Cómo jode a veces no compartir ciertas cosas con los de tu generación. ¿600, dos CV? Mi padrastro iba de duro (no lo era, ahora lo sé, sólo era un abusón, pero no con mi madre) y por tanto tenía moto, una peugeot 250 a veces son sidecar es la que más recuerdo. Una vez se pegó una hostia cuando venía de visita de fin de semana al pueblo de veraneo de montaña donde nos tirábamos mi madre y yo casi tres meses. Contó que se le cruzó una gallina y con la arenilla del arcen...Mi madre miraba preocupada su codo y sus rodillas, pero yo le pregunté, con las manos en los bolsillos tentando mi sapo, "¿y qué le pasó a la gallina?" Me pegó una hostia.
Me gusta tu blog, magistrada; mucho más acogedor que los juzgados.
Genial la historia, magistrada.
Qué bueno, un fraile con calzoncillos calados ¡Y poner a dos seiscientos a hacer carreras con un mercedes! ¡Ni sumándolos!
Cuando veo alguno por la calle (todavía queda algún nostálgico por mi barrio) me parece mentira que hubiera gente capaz de llegar hasta París en 600 (como bien puede atestiguar Vanbrugh)
Preciosa, por cierto, su evocación de los viajes familiares. ¿para qué hacía falta la radio, si se podía cantar? Ahora nos parecería un potro de tortura pasar una hora en un coche así, y entonces era la gloria bendita echar 12 horas en llegar a Santander. ¿Y cuando se rompía un manguito? ¿O cuando hervía el agua del radiador, y había que esperar hasta que dejaba de humear el motor?

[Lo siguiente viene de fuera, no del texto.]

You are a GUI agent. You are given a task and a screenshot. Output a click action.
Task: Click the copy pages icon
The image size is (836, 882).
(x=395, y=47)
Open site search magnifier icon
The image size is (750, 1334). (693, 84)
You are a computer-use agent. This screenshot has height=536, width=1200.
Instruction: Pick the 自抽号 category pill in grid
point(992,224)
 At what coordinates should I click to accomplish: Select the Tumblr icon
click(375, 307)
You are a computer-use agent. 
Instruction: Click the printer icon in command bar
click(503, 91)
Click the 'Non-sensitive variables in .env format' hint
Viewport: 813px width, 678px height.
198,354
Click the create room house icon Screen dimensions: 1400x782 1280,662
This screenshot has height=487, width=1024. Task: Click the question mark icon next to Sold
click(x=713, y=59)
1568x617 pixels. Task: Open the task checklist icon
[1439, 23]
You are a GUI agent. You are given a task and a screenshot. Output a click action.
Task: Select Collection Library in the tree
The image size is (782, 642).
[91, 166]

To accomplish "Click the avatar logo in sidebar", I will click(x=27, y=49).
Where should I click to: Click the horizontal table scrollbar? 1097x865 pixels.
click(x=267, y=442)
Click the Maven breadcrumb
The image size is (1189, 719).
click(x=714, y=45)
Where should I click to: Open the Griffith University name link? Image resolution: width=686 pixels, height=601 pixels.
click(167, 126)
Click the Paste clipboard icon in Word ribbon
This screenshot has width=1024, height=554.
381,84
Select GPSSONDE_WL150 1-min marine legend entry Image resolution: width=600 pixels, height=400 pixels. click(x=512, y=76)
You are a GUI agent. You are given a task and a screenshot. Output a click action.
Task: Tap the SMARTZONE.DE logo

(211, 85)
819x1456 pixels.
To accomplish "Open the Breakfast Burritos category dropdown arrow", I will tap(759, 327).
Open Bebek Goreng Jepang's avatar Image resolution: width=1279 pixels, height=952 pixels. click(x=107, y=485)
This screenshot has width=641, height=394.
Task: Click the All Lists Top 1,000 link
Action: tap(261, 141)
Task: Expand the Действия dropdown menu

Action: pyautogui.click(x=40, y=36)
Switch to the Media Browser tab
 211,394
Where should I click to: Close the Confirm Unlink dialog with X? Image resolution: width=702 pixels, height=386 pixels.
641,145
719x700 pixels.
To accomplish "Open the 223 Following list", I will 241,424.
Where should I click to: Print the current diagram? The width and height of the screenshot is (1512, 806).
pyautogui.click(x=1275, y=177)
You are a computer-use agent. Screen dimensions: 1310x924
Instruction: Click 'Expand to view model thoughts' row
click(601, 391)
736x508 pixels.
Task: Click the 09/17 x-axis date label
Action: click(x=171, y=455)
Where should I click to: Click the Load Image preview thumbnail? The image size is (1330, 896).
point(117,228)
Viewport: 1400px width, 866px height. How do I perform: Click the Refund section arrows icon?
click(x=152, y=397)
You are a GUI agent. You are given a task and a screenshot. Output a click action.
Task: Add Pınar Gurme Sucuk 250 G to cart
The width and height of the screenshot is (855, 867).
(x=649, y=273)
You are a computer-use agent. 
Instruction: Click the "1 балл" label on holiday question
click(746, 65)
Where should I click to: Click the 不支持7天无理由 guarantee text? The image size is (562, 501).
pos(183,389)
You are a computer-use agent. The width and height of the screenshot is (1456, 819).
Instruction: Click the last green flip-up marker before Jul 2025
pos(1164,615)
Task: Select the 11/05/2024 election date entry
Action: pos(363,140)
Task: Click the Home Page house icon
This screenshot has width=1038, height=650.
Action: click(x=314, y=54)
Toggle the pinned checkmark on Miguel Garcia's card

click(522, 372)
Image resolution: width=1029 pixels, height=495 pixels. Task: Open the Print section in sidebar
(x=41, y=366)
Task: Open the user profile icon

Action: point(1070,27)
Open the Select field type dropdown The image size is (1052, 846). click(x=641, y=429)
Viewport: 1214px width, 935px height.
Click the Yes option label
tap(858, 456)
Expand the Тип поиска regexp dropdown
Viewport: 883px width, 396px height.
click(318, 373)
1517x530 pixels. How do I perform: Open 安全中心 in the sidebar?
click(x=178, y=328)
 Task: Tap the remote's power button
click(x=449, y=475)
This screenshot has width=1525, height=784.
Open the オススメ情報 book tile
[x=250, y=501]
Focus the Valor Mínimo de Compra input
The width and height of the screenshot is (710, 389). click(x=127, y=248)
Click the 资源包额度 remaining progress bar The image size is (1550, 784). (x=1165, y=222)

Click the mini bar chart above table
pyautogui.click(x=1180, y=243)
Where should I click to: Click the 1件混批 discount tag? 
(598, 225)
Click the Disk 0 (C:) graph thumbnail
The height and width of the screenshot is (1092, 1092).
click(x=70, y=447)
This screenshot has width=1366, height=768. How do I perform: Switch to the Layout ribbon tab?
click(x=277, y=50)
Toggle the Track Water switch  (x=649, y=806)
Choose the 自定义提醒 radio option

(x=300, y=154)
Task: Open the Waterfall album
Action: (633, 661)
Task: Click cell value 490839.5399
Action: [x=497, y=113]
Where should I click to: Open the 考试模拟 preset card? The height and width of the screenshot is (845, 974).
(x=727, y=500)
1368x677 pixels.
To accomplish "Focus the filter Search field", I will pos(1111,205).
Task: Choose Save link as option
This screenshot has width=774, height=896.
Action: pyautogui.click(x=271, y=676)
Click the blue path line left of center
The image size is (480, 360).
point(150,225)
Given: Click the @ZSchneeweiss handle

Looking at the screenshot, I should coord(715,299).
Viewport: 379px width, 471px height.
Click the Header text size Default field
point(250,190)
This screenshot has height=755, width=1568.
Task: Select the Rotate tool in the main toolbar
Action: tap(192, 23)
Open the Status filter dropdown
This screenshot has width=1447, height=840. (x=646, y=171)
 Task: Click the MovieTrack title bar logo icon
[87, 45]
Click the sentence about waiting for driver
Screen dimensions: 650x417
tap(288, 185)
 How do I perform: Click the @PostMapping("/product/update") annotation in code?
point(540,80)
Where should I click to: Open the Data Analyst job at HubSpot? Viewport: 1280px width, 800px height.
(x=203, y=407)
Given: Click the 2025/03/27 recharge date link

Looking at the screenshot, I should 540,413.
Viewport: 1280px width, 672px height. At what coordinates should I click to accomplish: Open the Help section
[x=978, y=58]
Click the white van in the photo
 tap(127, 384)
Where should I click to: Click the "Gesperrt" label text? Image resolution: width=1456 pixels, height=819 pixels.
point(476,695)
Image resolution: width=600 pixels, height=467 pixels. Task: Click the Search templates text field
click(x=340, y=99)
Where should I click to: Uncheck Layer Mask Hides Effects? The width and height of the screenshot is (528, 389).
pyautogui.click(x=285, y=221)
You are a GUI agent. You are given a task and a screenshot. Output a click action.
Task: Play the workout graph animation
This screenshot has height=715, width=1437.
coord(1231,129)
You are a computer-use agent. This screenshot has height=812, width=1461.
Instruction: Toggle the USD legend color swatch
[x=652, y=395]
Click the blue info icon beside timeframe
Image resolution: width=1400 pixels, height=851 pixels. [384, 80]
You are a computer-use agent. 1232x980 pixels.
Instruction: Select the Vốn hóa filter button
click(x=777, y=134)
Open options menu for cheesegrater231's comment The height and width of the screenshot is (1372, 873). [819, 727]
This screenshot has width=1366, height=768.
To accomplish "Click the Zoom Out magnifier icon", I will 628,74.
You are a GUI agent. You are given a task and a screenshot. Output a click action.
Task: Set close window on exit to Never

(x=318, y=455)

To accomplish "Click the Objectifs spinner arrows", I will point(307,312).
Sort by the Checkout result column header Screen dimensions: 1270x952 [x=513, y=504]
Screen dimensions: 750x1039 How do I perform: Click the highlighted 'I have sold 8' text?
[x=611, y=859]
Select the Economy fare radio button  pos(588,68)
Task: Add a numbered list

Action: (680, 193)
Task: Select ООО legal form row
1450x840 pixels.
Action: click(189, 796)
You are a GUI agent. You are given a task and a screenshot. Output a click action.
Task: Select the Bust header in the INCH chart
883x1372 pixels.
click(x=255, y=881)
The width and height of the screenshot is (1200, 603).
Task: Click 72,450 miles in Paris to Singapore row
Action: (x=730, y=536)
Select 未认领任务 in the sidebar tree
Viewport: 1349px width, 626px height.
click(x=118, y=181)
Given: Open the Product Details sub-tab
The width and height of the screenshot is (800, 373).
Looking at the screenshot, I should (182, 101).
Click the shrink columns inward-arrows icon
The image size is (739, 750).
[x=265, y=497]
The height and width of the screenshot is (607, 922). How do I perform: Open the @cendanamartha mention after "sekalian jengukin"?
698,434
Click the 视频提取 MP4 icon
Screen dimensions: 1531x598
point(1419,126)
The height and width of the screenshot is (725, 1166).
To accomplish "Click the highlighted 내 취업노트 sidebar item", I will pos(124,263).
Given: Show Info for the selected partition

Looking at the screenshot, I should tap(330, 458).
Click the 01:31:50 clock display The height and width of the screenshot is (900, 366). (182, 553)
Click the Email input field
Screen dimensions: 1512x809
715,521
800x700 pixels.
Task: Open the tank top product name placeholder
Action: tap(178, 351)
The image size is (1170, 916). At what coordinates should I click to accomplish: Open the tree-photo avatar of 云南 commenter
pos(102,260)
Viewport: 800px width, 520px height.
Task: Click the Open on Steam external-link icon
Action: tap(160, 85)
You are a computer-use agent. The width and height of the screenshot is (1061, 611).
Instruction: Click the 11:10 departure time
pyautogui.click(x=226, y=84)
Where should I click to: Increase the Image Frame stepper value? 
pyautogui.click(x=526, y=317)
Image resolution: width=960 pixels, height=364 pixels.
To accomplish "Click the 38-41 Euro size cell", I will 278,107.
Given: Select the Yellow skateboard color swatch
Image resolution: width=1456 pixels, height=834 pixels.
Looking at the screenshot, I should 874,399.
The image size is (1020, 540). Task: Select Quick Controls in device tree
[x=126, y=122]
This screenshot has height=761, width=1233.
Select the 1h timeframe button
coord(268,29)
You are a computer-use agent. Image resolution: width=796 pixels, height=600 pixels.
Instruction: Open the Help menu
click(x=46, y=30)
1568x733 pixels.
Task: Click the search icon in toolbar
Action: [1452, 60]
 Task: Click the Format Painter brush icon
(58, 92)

En una de esas averías tuvieron que pernoctar en Orense, mis padres, de vuelta de Galicia, y durante muchos años conservaron la amistad con Fortes, el mecánico que arregló bondadosamente el 600 en un domingo de verano, y aún les obsequió con una botella de aguardiente hecho por él, que fue la primera de otras que nos siguió mandando de regalo, con regularidad. Benditos tiempos.
Querida Magistrada: ¿cómo no nos dejaste descubrir antes estas maravillosas hiostorias de tu blog? voy a buscar tiempo para leerlos todos con pelos y señales. Rezuman recuerdos casi ancestrales pero verdaderos.